How Big Do Oscar Fish get?
They grow very quickly; up to one inch per month until they reach around 12 inches in length. In the wild, they usually grow slightly larger. There are also reports of this wild fish growing up to 18 inches
What Do Oscar Fish Eat?
They are omnivorous so they can eat a wide variety of foods. Typically, in the wild, they mostly live off a diet of small insects and crustaceans. Also, this is usually supplemented by some live fish and dead plant matter. As stated above, you can feed them a pellet or flake diet, with the occasional live food treat.
How Long Do Oscars Live?
Most live between 8-12 years, however, given the right care, tank conditions, and diet, they can live up to 15 years.
What Is Hole in the Head Oscar?
Hole in the head disease is a common freshwater fish disease that commonly affects large cichlids such as Oscars and Discus. This disease is also known as Hexamita. Their symptoms include white stringy feces, faded color, and loss of appetite. Sometimes, but not always, this disease leads to lesions on the head and the body of the fish. Hence, this disease is caused by the parasite ‘Hexamita’ and can be fatal if not discovered early.
What happens when your Oscar Stops Eating?
Your fish can suddenly stop eating for different reasons, but it is a signal that something is wrong. These steps may help resolve the problem:
- Firstly, test the water in the tank; the pH should be between 6.0 and 8.0
- Secondly, try doing a water change of 25 to 50%
- Thirdly, try a different type of food. Oscars need variety in their diet and ensure you are not feeding the fish with sick or infected feeders
- However, if the water condition is fine, and you’ve tried different food, and still it won’t eat, stop feeding it for a few days. Usually, a healthy fish will start eating again when food is reintroduced
If after you take these steps, symptoms persists, talk to a veterinarian or your local aquarium shop expert.
Are Oscars Suitable for your Aquarium?
Rarely, Oscars can just be added to an already existing tank. This is because, they need a carefully planned tank and specifically chosen tank mates. This cichlid is a centerpiece that you design the rest of the tank around.

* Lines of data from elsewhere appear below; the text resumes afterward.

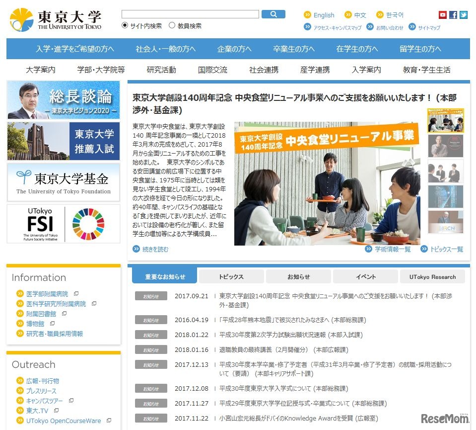Screen dimensions: 476x430
Task: Open the University of Tokyo YouTube channel icon
Action: (442, 14)
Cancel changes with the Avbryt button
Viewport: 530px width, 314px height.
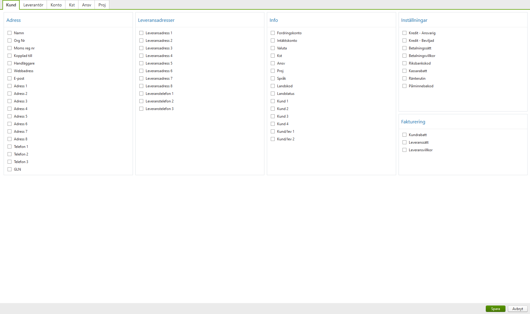[x=517, y=309]
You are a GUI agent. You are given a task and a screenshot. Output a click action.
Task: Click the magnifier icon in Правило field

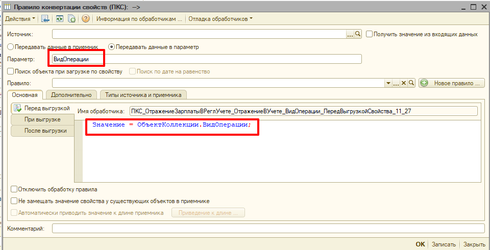coord(410,83)
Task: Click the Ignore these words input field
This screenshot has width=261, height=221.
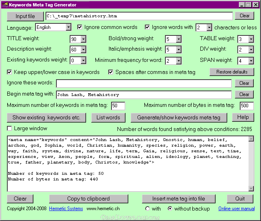Action: (144, 83)
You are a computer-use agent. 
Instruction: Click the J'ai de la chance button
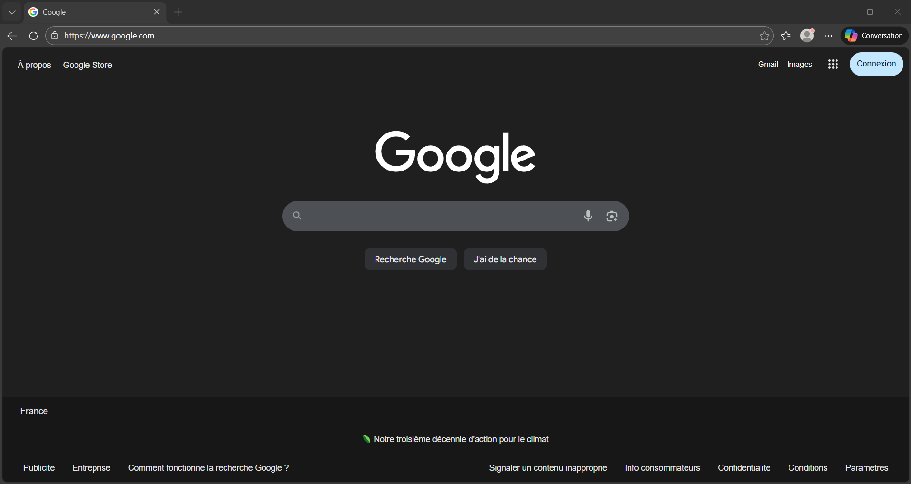click(x=505, y=259)
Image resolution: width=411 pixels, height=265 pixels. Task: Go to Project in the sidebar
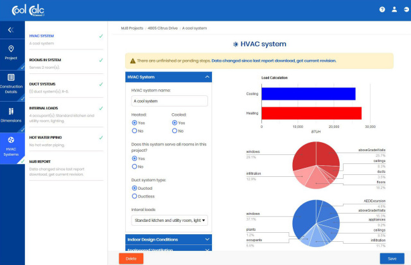coord(11,53)
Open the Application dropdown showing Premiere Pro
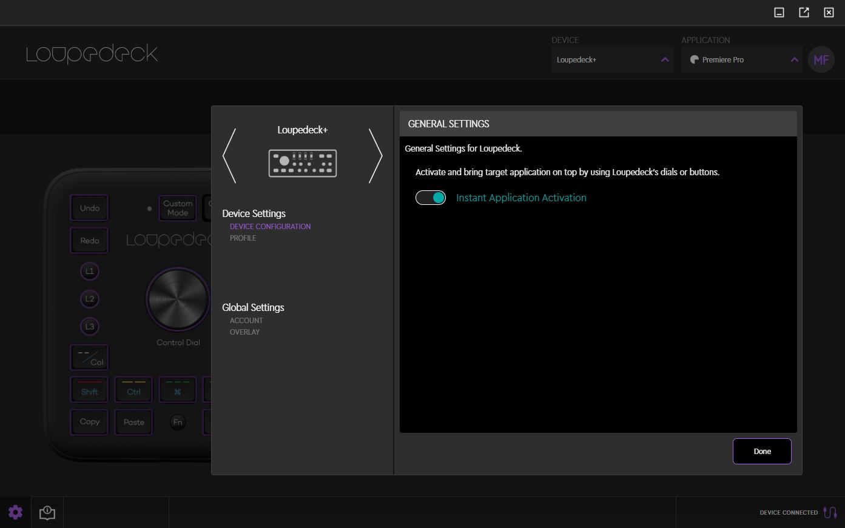 741,60
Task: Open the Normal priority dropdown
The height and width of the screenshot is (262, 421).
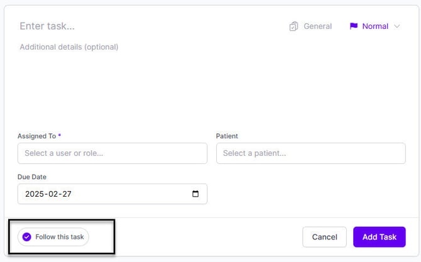Action: [375, 26]
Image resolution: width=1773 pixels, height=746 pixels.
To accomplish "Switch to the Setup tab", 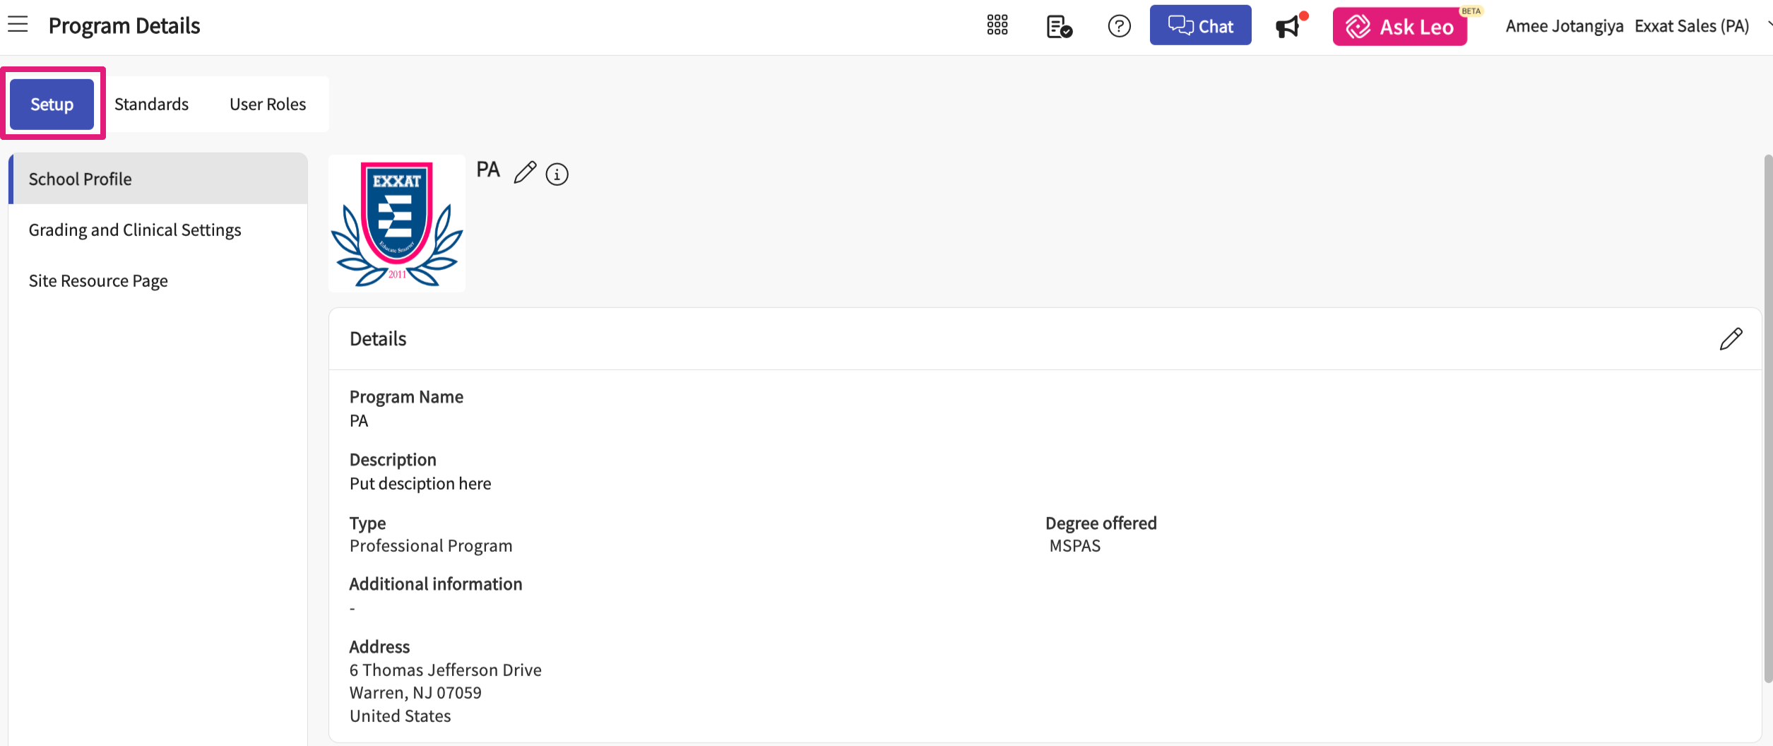I will [x=52, y=105].
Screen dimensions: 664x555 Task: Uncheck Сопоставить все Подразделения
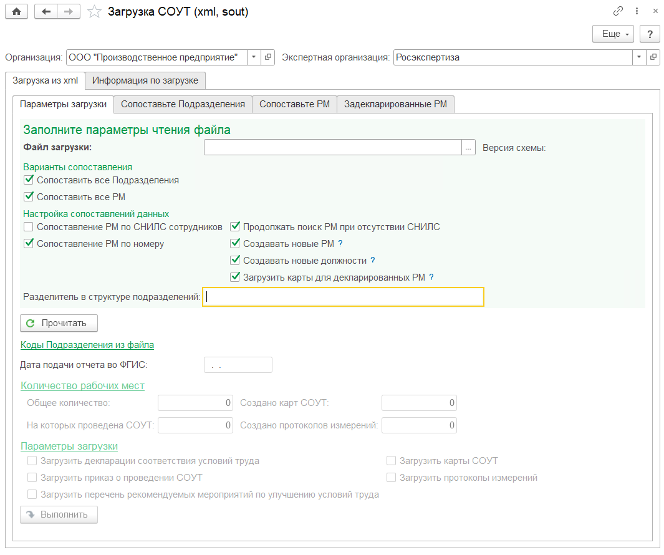(x=28, y=180)
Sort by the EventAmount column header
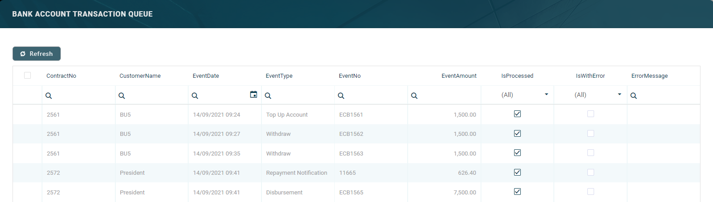 [x=459, y=76]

Although it may sound like a lot of work to rear a Tiger Oscar fish. I can assure you your effort will be rewarded with some bright colors and unique social behaviors. Once the tank is up and running you shouldn’t experience any problems. Diseases are uncommon and you have a wide range of choices for their diet. Breeding them may be a challenge but it is not impossible. Obviously, If given the chance, Oscar fish will quickly work their way to become one of your favorite fish.
Tiger Oscar fish is one of the most long-lived aquarium fish when given the right habitat. Choose a roomy aquarium, provide a good filtration system, and feed them the proper diet, meet their tank requirements. This will help ensure that you enjoying your beautiful fish for a long time to come.